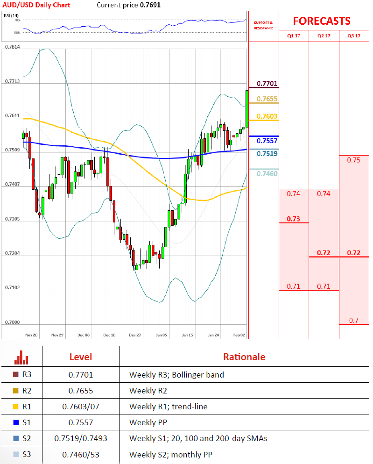Viewport: 373px width, 464px height.
Task: Select the 0.7460 level label beside chart
Action: click(267, 173)
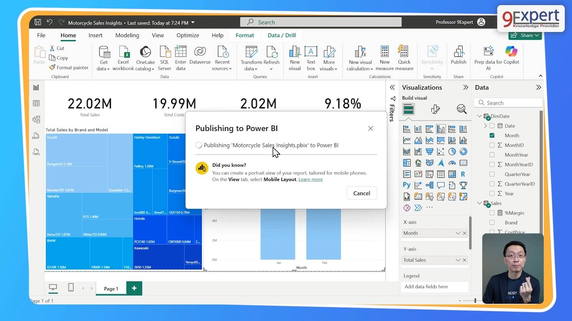Select the R script visual icon
Screen dimensions: 572x321
pos(463,174)
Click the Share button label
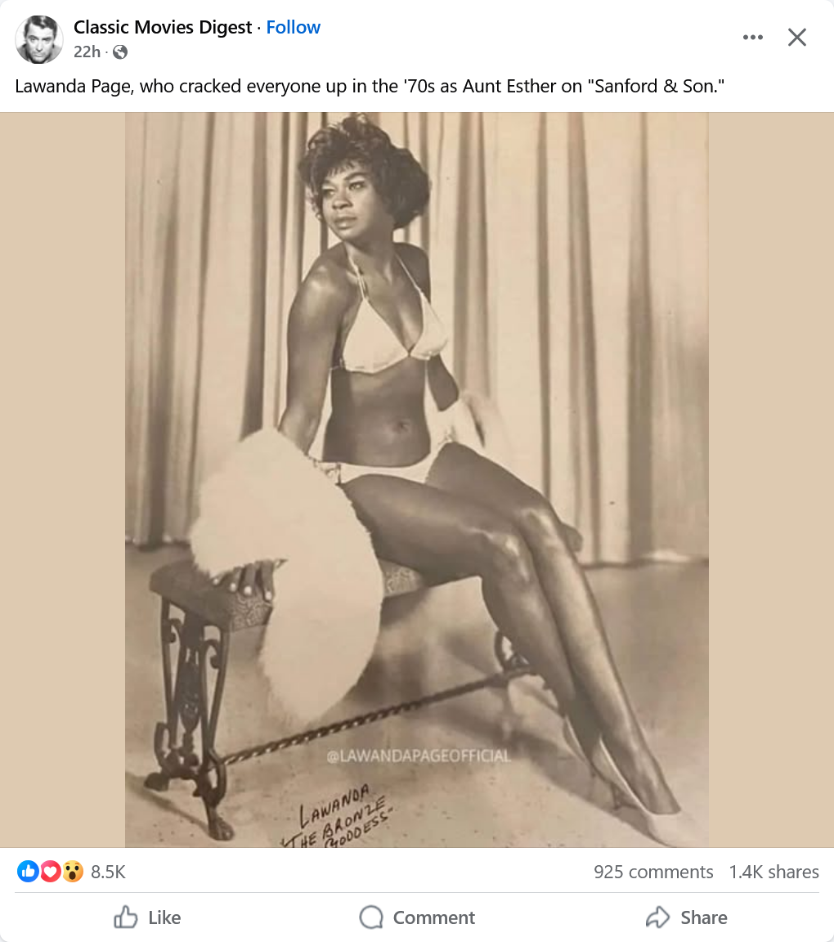The width and height of the screenshot is (834, 942). 704,917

☆ ☆ ☆ ☆ ☆ ☆ ☆

# Your task
Copy verbatim the span that begins at the line containing "Click the Share button label" and ends at the last line of the material, inclusive of both; exclude pictures.

# Task output
Click the Share button label
The width and height of the screenshot is (834, 942). 704,917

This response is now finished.